__Instructions to follow__:
When you reach the line containing "Where should I click to: Click", start transcribing exactly and continue through the last line of the data, skipping every picture.

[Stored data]

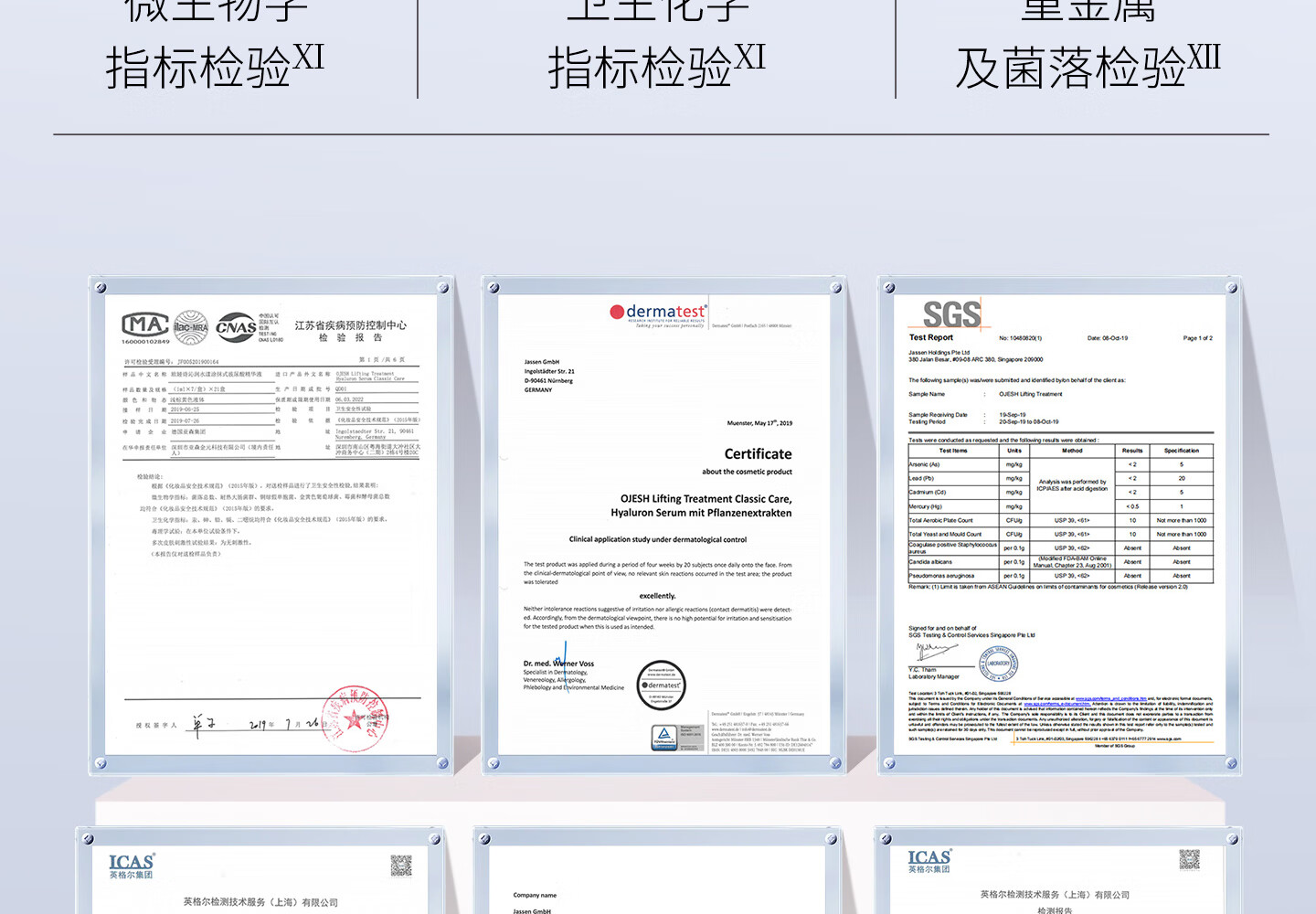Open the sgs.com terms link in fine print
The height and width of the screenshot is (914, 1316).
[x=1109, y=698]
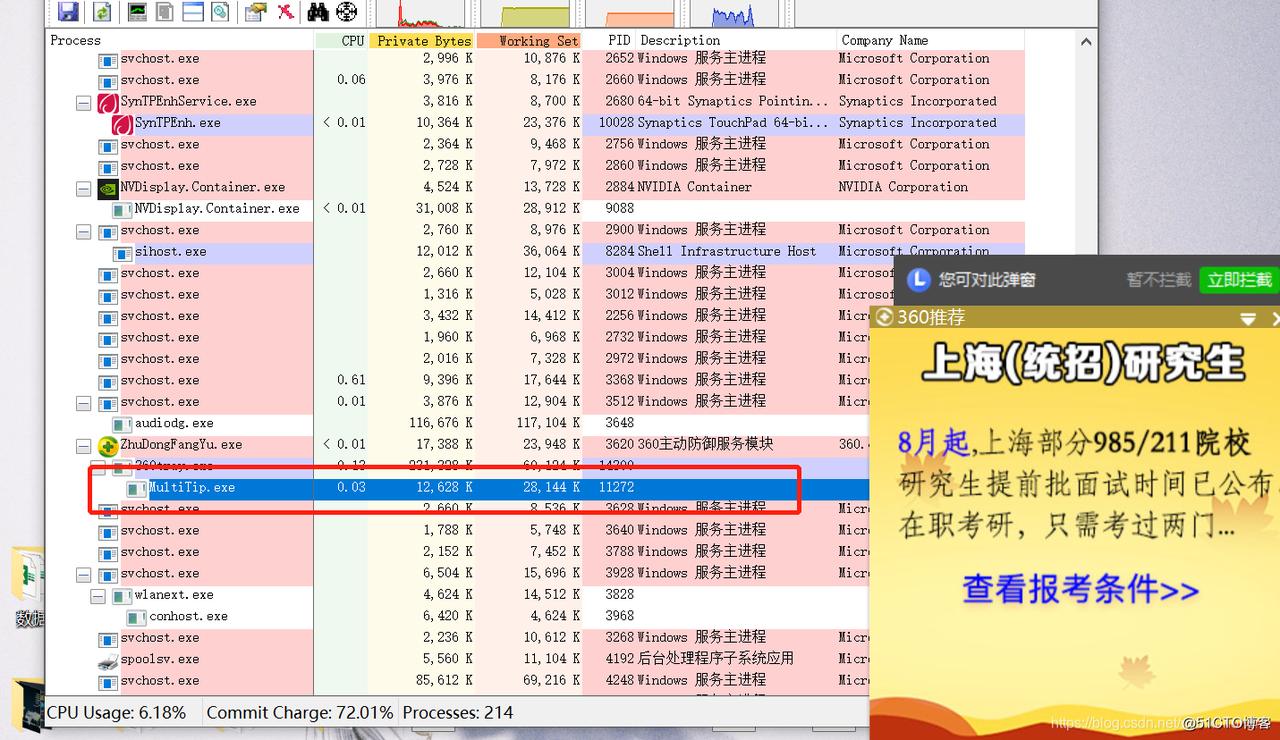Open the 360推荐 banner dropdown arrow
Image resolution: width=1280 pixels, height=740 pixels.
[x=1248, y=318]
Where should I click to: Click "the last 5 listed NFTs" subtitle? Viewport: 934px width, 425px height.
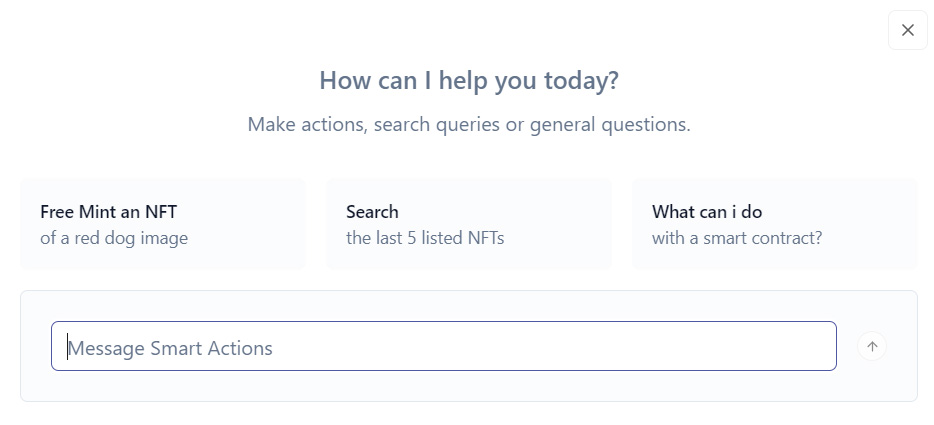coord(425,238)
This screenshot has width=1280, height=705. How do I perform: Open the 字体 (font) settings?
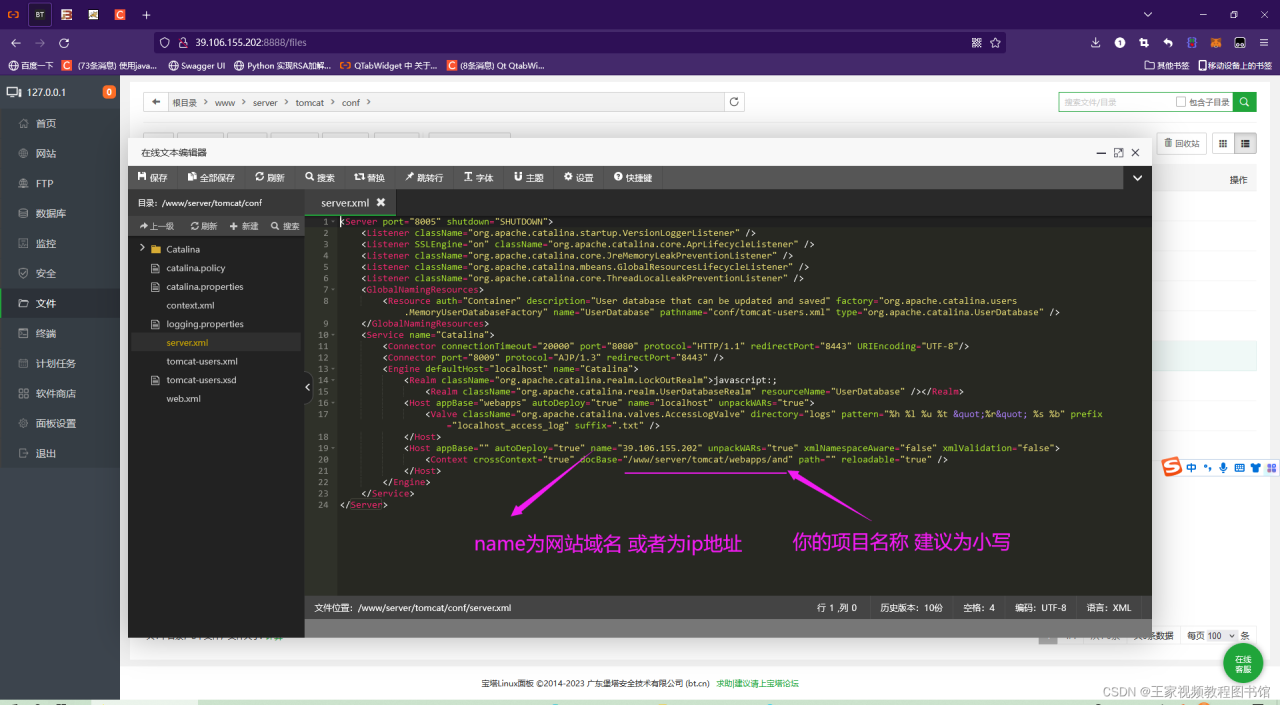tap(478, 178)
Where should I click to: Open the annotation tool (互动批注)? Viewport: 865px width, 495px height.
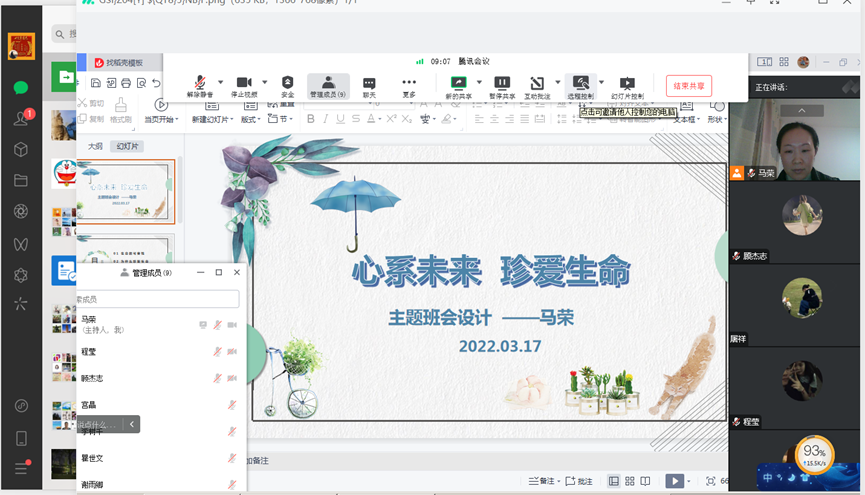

__Written answer__:
Where should I click to: Click "the last 5 listed NFTs" subtitle? Viewport: 934px width, 425px height.
coord(425,238)
This screenshot has width=1280, height=705. How do I perform: Open the 字体 (font) settings?
tap(478, 178)
Where should I click to: Open the annotation tool (互动批注)? Viewport: 865px width, 495px height.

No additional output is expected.